Thoughts on: The Secret Agent


Thoughts on:  The Secret Agent
A scene that moved me.     From: The Secret Agent      By: Joseph Conrad

To me Joseph Conrad’s The Secret Agent is a book filled with misery and suspense at the same time. In re-reading the first half of the book I came upon a section that I remember struck me as personal the first time I read it and it so happened to stand out when I read it once again. The part that, for some reason, was of some significance to me was the scene where Mr. Verloc goes up to bed the night he had been chewed out by Mr. Vladimir earlier that same day, and he is tired, and he feels ill, and he is starting to realize that, maybe just maybe, this life isn't what it once used to be, and that he does not really feel like giving up the comfort of his family for the safe keeping of his job. It is a very dramatic scene in which the conflict that man struggles with is against man, and himself.
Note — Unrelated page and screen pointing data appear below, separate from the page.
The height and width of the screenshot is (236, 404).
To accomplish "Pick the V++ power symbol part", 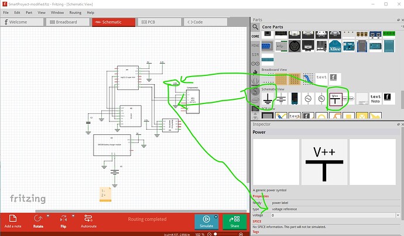I will point(336,98).
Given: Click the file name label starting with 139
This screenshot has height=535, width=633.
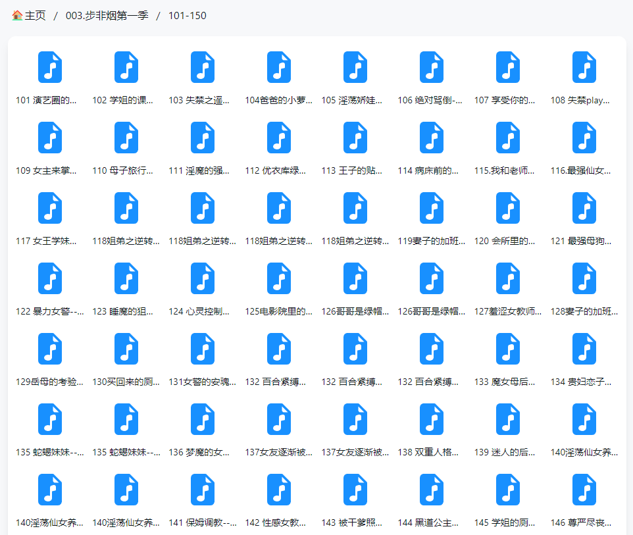Looking at the screenshot, I should point(508,452).
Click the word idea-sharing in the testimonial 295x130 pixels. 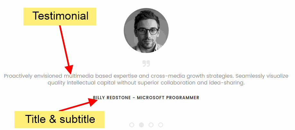coord(227,83)
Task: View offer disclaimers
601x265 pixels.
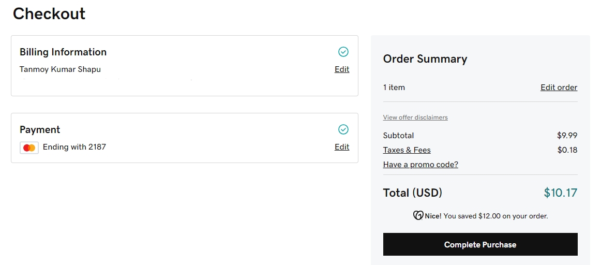Action: (x=415, y=117)
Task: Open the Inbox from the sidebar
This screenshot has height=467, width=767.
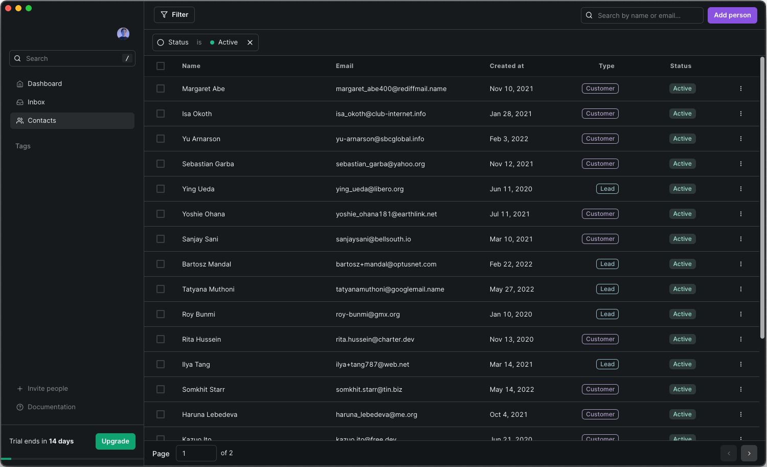Action: pyautogui.click(x=36, y=102)
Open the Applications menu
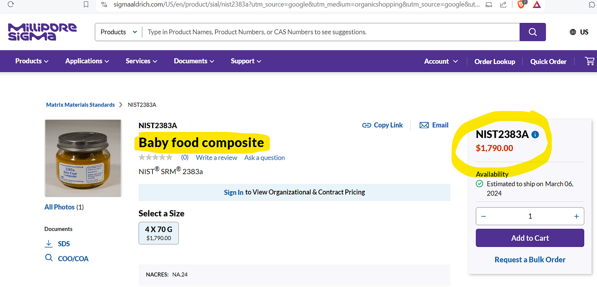Image resolution: width=597 pixels, height=287 pixels. [87, 61]
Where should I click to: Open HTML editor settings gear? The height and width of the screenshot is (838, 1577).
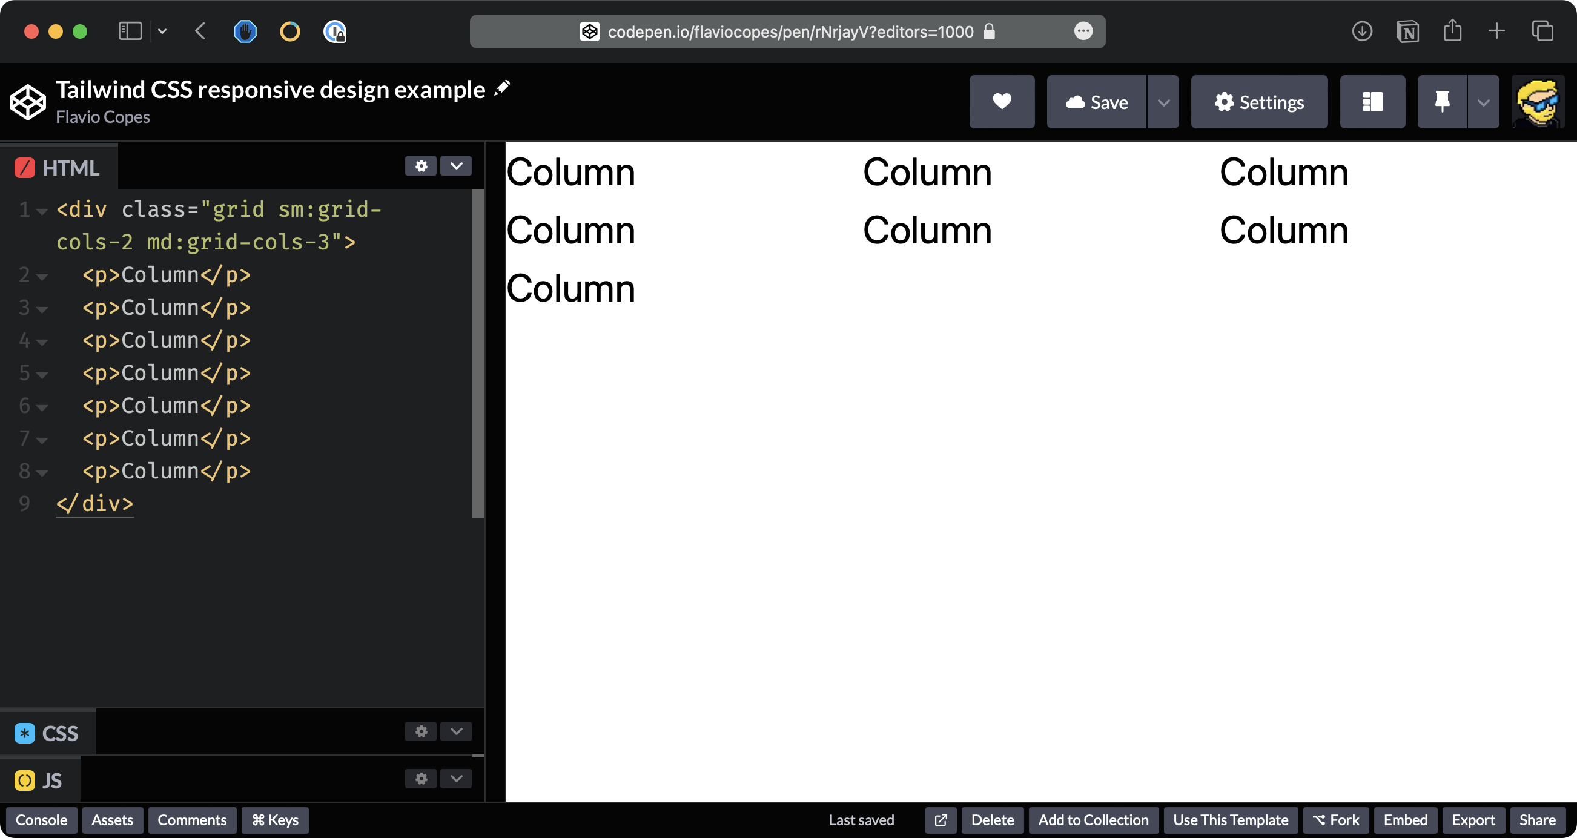(x=421, y=166)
To provide some more background into the situation, Mr. Verloc is an undercover agent for a Proletariat group he belongs to. For a long time, his job was relatively easy, However, Mr. Verloc is given the task of blowing up a public building, to make a statement and to get the group back on task. This task is by no means something that Mr. Verloc wishes he had to do, and he goes home that day, after being assigned the mission, and finds himself in a state of lethargy or stupor.        

All in all it is easy to say that Mr. Verloc feels the exact same feeling we as teenagers, and we as humans, always feel, when faced with an ultimatum. That being, conflicted. Mr. Verloc feels this so much in fact that he is noticeably quiet and unusual at dinner that night. Even his wife, who is used to his soundless presence, can tell something is up. He stays up for a while after dinner, sitting exhaustedly, simply thinking, wondering why he must be faced with such a task.  Mr. Verloc, who is is truly good at heart, must now commit an act of violence against humanity which could possibly render the style at which he is living his life, irreversible.

After a long while sitting and thinking, watching Stevie, his Wife’s younger brother who has some type of mental challenge, the sullen Mr. Verloc is compelled to go up to his bed and get to sleep. When he goes up his wife shows some slight affection towards him, although an almost superficial affection, she does her job as a good wife to make sure her husband is taken care of and stays in good hands. If I had not known that Mr. Verloc and his wife had a strange relationship I would have sensed no awkwardness in the conversation they had before bed that night. However, I did know, and I did sense that presence of awkwardness immensely. The scene felt awkward to me because, as Winnie talks to Verloc, she seems to be very animated in her defense of Stevie and his actions, while Mr. Verloc simply seems to want her to stop talking and go attend to her brother so he can go to bed. At least that’s the remark he seems to give her, that’s the remark his body gives off, however in his head, through his thoughts provided in the lines of the book Mr. Verloc seems to wish he could have a connection with his wife but nearly grunts at all her remarks. I think this is because he doesn't really know what to say, so he says nothing. Also because he has no emotion towards Stevie and finds him a burden financially and in other ways, and feels that if Stevie wasn’t there then he might be able to have a better relationship with his wife.

 I believe what strikes me as personal, or that I can relate to about this scene, is that it feels real, it feels awkward, it feels like you want to fast forward just so you don't have to have that same feeling Mr. Verloc is feeling. It was the first time in the book I saw Mr. Verloc as a human with real conscious thoughts, feelings, emotions, and struggles. It made me want to find out where he would go from this point on, whether he would make the heroic choice to pack up, to leave, take his family with him, and escape having to perform the task that would eventually lead to his inevitable doom, or would he stay and be the tragic failure of a “would be” hero who causes the death of the innocent and the death of himself.